PAGE EXCERPT ▸
Young Chinese family alive because of crying baby

Couple managed to flee to safety with their son as avalanche of rocks and mud hit their Sichuan village

Shaken but miraculously not badly injured, a young couple who managed to escape a huge landslide that buried their village in northern ­Sichuan early on Saturday say they might not have been so lucky if it wasn’t for their crying baby waking them in time to reach safety.

Xiao Chunyan and Qiao Dashuai, both 26, were rescued along with their 38-day-old baby boy after the massive landslide struck ­Xinmo village just before 6am, burying more than 110 people and 62 households.

The couple were woken at around 5am by the baby’s cries and Xiao got up to change his nappy, she told Chengdu Economic Daily.

Military police and rescue workers search for survivors using shovels and their hands at the site of a landslide that buried the mountain village of Xinmo in northern Sichuan province. Photo: Reuters

Just as Xiao was trying to get back to sleep, she heard a loud rumbling noise outside the house, and felt the ground shaking. Clutching their baby tightly, the couple ran for their lives as the house was hit with a deluge of rocks, water and mud.

Safely out, she turned back to see what was left of the village but it was already buried under rubble, Xiao was quoted by the newspaper as saying.

Rescuers were still digging with their hands and shovels yesterday and using life detectors to search for survivors in treacherous conditions, as the heavy rains that triggered the landslide continued. Excavators could not access the village, where more than 1.6km of road have been blocked.

EXTRACTED ENTRIES ▸
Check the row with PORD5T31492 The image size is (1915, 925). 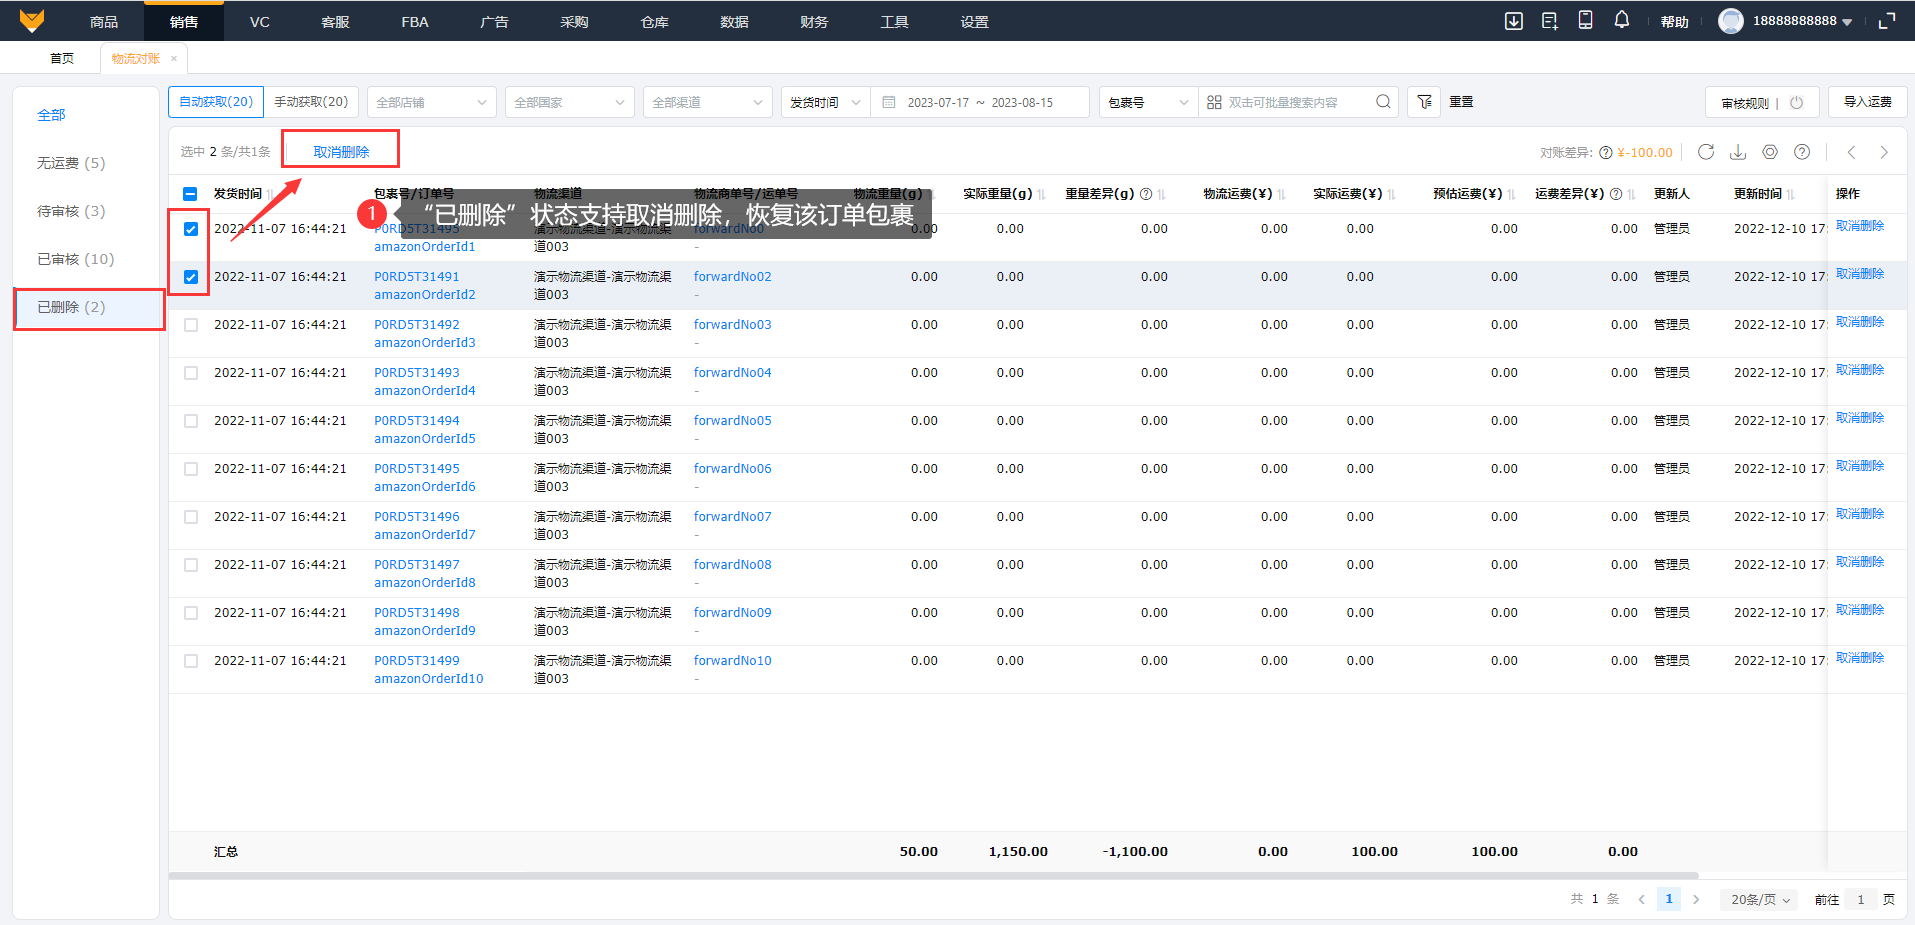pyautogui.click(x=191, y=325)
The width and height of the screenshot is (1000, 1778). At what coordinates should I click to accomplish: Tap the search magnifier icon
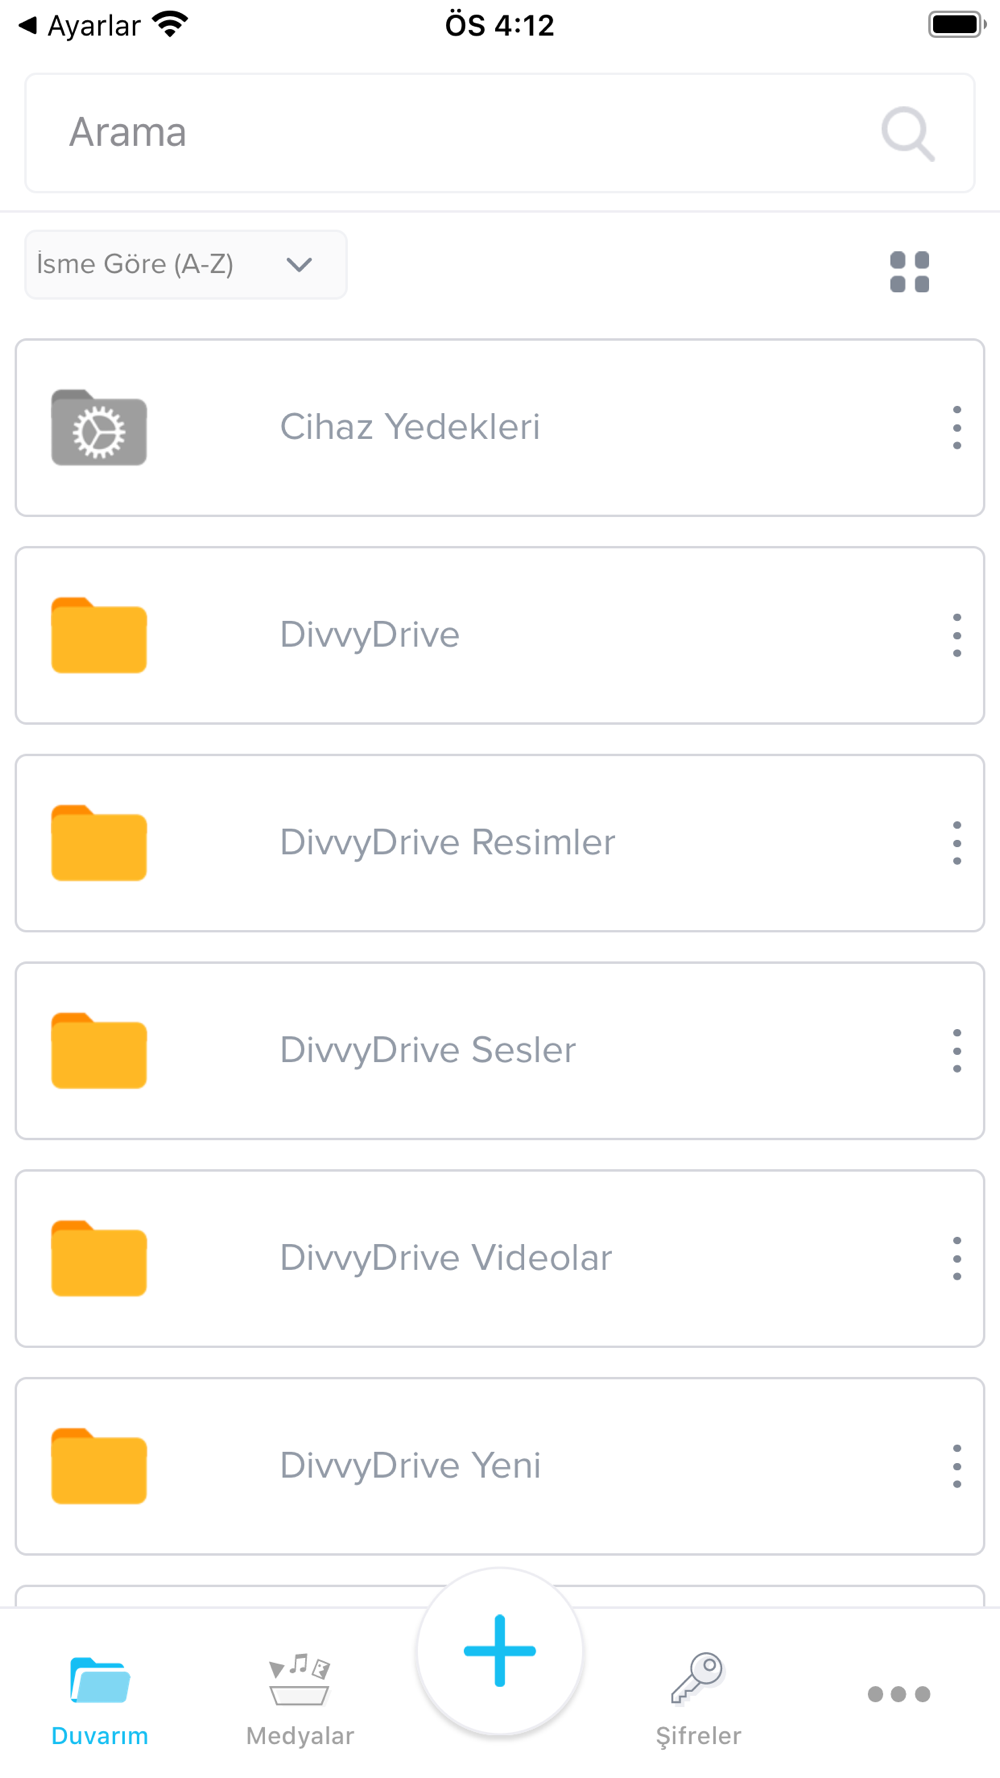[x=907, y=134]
--
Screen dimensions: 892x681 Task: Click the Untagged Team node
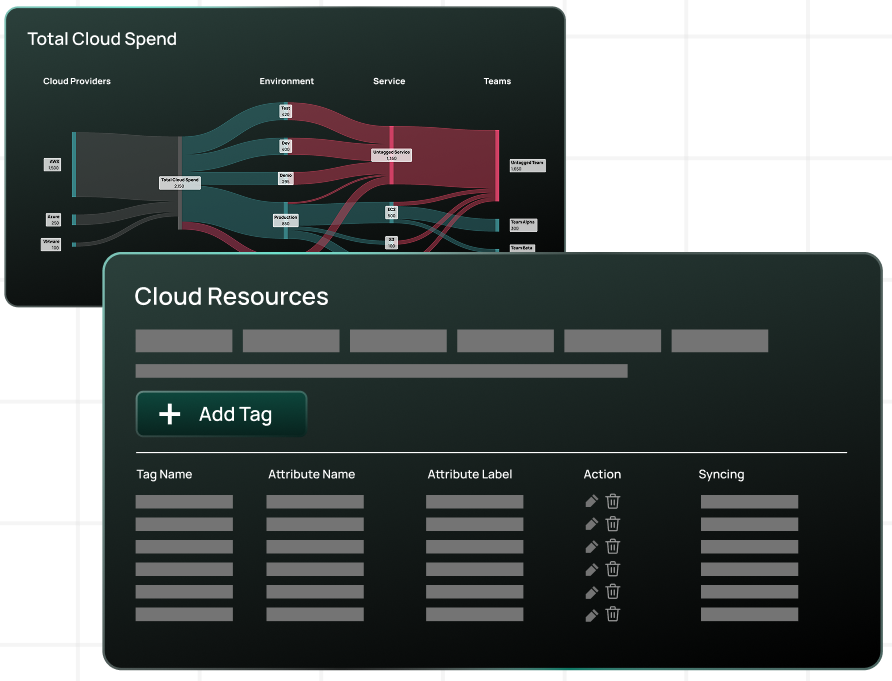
--
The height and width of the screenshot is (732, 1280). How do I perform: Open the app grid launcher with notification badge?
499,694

WHAT YOU WILL DO ▸
(a) Translate this sentence from the Sichuan landslide article into Spanish: "Excavators could not access the village, where more than 1.6km of road have been blocked."
(b) Continue the Sichuan landslide article from its last sentence.

ANSWERS BY ITEM NUMBER ▸
(a) Las excavadoras no pudieron acceder a la aldea, donde más de 1,6 km de carretera han quedado bloqueados.

(b)
More than 100 people were missing on Saturday, and heavy rains continued to fall. Photo: EPA

The family of three were being treated in the nearby Mao county hospital. The rest of Xiao’s family, including her grandmother, parents and her two-year-old daughter, were still missing.

“When we arrived at the hospital, we were all covered in dust,” Xiao was quoted as saying, adding that her son had to have his stomach pumped because he had swallowed so much dust.

Her husband Qiao told state broadcaster CCTV that he was grateful to the villagers living across the river from Xinmo, who had offered the family clothes and helped to clean up his son.

Back at the disaster site, rescuers were able to make phone contact with a woman trapped under a huge rock about nine hours after the disaster, in what was believed to be her former bedroom, according to provincial news portal Scol.com.cn.

The woman reportedly ­answered the phone when it rang, but efforts to keep her on the line failed and by the time she was dug out an hour later she had died. Her husband’s body was also pulled from the debris.

Xiao Chunyan and her husband ran for their lives with their son. Photo: Handout

Zhang Liancheng, who lives across the river from Xinmo village, told West China City Daily that eight of his relatives had been buried in the landslide. His house is less than a kilometre from where his family – three brothers and his sister’s family of four – had lived.

He recalled the moment when the landslide struck. “It was raining, there was heavy fog and the houses were shaking. I watched as Xinmo village was consumed by what looked like a huge explosion,” Zhang said.

Some 18 million cubic metres of soil and rock collapsed in the landslide, Xinhua said. A hostel in the village was also buried, but it was unclear whether any tourists were staying there, according to Sichuan Radio and Television.